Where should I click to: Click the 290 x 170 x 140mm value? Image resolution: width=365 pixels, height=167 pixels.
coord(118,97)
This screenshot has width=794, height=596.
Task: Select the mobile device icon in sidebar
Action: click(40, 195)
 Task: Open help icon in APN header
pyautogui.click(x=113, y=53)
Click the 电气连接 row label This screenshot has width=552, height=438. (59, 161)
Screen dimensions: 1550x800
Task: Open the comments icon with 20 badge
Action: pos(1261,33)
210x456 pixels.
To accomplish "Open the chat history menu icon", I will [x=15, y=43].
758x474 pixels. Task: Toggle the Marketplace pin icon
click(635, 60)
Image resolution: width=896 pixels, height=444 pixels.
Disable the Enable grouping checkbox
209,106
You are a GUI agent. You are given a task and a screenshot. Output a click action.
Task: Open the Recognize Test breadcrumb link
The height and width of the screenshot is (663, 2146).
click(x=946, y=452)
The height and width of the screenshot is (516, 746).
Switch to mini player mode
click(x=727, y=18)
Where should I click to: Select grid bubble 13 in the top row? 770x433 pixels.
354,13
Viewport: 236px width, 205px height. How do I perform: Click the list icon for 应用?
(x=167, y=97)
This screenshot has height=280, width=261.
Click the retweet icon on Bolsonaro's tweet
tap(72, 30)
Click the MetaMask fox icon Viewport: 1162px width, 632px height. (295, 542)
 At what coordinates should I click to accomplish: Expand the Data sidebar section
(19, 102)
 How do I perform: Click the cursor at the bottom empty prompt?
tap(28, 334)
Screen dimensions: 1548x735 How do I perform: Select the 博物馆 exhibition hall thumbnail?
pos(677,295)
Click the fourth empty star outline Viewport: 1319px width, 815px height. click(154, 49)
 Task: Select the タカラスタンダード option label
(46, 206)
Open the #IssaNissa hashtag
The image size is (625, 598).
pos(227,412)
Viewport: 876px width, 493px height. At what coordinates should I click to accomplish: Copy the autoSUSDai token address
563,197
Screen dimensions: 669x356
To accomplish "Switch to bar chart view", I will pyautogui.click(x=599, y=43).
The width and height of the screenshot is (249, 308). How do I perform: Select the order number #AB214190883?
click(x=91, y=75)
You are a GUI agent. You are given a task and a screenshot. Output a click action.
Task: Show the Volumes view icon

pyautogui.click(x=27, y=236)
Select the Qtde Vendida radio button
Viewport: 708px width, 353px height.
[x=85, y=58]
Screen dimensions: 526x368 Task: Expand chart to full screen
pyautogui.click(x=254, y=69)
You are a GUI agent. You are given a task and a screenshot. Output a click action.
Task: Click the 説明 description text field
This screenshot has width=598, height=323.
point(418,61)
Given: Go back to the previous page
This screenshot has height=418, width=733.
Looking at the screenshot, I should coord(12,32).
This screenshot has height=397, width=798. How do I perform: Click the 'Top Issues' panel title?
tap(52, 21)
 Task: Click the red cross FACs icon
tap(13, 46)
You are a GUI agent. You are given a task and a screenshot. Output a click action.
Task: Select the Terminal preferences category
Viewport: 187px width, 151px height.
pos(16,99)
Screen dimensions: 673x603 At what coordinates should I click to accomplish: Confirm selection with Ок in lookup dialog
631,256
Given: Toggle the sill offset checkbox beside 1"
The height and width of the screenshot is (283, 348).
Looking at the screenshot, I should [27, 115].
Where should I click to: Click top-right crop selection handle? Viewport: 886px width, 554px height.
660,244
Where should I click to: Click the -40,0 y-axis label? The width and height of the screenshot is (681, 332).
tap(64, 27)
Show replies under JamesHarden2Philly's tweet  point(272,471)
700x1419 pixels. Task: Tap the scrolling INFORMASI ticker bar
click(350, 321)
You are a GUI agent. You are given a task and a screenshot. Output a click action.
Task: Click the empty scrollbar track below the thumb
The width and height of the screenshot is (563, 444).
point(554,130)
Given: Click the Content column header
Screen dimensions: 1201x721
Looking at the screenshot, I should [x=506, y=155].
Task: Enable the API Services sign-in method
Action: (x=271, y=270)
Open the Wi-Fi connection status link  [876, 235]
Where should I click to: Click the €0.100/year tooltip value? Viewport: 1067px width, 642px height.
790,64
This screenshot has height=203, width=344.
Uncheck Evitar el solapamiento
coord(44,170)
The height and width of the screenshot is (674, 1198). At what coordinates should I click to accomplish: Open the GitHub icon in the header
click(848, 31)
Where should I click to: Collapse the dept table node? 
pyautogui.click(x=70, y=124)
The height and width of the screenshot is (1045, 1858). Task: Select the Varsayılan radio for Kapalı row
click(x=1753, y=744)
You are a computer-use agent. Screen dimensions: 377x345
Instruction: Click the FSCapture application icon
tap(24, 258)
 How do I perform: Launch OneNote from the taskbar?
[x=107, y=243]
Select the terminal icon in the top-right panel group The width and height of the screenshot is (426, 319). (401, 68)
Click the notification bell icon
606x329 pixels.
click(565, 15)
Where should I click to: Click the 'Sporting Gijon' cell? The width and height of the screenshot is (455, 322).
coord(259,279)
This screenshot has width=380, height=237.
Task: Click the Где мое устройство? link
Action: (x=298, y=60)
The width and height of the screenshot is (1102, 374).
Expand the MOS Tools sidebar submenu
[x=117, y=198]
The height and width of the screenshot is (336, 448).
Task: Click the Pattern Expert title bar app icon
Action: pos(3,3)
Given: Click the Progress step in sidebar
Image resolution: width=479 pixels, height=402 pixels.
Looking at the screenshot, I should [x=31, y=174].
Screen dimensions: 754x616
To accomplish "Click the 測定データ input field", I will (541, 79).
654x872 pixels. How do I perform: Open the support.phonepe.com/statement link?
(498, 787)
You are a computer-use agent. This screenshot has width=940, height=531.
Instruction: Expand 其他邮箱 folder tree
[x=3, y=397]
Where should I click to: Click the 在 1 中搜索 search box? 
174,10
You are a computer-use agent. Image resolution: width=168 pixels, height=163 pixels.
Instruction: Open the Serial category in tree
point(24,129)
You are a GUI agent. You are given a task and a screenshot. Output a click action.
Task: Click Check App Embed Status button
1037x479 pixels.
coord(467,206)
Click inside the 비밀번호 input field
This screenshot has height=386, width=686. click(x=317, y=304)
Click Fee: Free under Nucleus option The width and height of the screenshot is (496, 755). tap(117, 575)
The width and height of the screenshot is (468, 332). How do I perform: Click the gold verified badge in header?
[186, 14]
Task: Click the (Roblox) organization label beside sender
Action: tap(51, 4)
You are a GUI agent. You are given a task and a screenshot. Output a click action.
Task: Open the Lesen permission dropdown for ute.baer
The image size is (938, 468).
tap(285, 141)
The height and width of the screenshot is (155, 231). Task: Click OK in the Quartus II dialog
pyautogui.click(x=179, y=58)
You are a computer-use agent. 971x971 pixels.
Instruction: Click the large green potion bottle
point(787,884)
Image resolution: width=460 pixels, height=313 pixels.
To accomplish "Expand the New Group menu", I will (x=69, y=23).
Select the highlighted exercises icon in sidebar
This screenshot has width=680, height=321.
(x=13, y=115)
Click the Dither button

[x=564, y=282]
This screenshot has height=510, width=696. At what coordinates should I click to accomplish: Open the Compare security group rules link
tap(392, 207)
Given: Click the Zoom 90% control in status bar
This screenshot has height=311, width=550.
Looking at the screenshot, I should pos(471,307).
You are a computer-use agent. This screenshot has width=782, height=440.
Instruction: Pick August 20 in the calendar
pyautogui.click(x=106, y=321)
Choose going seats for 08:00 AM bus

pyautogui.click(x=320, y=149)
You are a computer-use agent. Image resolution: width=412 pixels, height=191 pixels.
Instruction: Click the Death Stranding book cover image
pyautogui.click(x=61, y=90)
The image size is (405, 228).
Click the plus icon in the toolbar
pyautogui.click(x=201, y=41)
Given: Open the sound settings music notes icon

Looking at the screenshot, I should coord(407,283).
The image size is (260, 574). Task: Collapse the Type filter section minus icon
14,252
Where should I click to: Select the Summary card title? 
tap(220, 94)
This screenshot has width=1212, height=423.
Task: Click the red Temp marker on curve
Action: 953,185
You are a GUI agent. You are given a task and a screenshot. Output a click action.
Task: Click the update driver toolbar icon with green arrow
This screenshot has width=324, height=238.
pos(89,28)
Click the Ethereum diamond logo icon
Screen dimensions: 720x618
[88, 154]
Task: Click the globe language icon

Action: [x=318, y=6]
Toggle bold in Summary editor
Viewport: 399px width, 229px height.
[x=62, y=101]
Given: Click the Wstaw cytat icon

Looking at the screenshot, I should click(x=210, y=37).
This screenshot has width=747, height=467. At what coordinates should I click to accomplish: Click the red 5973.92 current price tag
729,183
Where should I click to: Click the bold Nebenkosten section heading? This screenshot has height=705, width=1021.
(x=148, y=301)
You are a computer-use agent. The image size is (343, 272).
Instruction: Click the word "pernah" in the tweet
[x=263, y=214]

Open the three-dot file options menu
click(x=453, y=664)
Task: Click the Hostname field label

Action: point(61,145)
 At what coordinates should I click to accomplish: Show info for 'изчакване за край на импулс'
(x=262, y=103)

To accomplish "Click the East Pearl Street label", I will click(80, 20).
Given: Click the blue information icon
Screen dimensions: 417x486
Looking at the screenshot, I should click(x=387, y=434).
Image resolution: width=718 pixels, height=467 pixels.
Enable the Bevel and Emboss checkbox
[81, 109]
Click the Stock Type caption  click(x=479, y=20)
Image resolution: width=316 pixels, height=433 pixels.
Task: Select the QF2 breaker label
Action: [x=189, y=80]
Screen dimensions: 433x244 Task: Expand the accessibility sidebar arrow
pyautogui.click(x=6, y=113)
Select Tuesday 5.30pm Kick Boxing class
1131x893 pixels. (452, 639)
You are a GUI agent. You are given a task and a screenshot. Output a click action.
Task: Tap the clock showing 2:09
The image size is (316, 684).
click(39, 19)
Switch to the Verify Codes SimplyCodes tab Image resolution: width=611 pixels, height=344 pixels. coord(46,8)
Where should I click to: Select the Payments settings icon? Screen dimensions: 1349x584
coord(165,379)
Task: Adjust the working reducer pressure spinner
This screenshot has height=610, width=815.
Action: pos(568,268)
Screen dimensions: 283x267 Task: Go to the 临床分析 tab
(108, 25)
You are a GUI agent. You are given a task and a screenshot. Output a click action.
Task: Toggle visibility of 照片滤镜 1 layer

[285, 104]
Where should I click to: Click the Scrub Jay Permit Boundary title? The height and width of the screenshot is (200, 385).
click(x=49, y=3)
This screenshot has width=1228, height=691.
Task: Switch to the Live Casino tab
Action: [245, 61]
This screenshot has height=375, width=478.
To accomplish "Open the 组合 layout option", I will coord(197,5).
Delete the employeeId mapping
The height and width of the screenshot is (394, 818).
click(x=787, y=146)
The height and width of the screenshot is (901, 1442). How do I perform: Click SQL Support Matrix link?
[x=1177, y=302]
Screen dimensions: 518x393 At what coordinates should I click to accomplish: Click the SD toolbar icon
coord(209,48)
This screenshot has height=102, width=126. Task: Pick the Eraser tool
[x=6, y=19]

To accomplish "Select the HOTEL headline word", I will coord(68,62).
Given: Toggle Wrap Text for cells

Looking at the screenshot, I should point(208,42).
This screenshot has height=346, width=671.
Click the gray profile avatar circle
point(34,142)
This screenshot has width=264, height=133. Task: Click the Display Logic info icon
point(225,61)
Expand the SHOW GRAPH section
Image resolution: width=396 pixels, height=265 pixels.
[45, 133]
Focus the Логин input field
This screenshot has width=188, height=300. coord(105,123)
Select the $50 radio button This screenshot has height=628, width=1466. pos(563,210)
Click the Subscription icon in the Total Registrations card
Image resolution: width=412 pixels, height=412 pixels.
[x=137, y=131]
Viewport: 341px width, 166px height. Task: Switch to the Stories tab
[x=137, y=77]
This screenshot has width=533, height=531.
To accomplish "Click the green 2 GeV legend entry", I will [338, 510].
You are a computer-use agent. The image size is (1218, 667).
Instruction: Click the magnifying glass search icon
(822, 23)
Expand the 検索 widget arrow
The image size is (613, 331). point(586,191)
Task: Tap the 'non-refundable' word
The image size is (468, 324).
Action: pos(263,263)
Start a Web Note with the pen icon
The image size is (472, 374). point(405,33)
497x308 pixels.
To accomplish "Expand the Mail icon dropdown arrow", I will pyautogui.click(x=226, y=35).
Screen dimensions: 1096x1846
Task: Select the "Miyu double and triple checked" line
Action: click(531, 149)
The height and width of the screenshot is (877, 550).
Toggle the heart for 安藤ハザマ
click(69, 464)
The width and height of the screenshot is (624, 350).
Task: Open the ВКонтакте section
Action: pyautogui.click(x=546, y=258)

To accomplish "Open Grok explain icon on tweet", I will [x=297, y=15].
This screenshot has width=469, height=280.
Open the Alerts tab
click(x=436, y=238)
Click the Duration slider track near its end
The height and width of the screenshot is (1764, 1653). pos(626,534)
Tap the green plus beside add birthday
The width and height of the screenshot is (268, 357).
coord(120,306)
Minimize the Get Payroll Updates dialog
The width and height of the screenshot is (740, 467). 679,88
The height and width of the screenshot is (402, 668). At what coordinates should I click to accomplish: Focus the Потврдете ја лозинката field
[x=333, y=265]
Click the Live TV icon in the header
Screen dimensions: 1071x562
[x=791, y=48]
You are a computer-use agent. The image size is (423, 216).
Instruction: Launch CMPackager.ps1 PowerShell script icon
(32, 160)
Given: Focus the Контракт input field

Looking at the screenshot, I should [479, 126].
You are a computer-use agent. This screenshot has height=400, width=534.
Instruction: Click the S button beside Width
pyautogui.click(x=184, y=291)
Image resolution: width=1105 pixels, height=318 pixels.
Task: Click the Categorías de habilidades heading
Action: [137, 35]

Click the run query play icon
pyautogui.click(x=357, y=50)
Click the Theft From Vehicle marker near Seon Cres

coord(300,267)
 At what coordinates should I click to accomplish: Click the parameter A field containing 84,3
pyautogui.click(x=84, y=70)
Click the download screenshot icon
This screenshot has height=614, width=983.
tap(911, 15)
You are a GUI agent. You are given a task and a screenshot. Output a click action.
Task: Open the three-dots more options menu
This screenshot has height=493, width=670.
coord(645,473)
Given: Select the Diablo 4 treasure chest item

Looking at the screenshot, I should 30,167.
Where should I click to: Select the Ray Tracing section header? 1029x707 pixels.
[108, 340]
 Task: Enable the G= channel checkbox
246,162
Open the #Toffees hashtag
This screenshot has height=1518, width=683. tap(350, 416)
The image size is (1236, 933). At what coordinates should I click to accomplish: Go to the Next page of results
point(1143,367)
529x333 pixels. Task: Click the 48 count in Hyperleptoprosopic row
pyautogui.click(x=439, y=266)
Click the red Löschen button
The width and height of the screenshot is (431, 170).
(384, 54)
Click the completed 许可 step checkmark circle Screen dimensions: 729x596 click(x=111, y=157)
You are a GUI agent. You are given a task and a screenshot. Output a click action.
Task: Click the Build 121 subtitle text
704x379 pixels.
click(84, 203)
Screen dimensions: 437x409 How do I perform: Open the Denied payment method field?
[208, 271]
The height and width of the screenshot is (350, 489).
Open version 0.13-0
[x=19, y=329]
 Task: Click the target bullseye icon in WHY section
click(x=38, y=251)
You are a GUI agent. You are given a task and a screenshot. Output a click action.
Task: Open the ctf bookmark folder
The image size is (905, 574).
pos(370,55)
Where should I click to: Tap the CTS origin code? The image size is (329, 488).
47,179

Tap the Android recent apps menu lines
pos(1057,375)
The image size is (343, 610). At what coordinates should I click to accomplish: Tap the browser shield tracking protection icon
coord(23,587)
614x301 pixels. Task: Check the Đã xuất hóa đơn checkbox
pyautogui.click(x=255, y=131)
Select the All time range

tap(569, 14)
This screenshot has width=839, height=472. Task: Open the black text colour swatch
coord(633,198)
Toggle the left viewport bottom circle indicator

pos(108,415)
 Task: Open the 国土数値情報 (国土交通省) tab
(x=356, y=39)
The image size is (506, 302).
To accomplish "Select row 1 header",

=== EXERCISE PROMPT ===
Of the entries above, repeat exactly the lines between the line with "The height and width of the screenshot is (283, 348)." and the line with "Open the Wi-Fi", inclusive, and no others.

=== RESPONSE BOX ===
The height and width of the screenshot is (283, 348).
Looking at the screenshot, I should [27, 115].
Where should I click to: Click top-right crop selection handle? Viewport: 886px width, 554px height.
660,244
Where should I click to: Click the -40,0 y-axis label? The width and height of the screenshot is (681, 332).
tap(64, 27)
Show replies under JamesHarden2Philly's tweet  point(272,471)
700x1419 pixels. Task: Tap the scrolling INFORMASI ticker bar
click(350, 321)
You are a GUI agent. You are given a task and a screenshot. Output a click action.
Task: Click the empty scrollbar track below the thumb
The width and height of the screenshot is (563, 444).
point(554,130)
Given: Click the Content column header
Screen dimensions: 1201x721
Looking at the screenshot, I should [x=506, y=155].
Task: Enable the API Services sign-in method
Action: (x=271, y=270)
Open the Wi-Fi connection status link  [876, 235]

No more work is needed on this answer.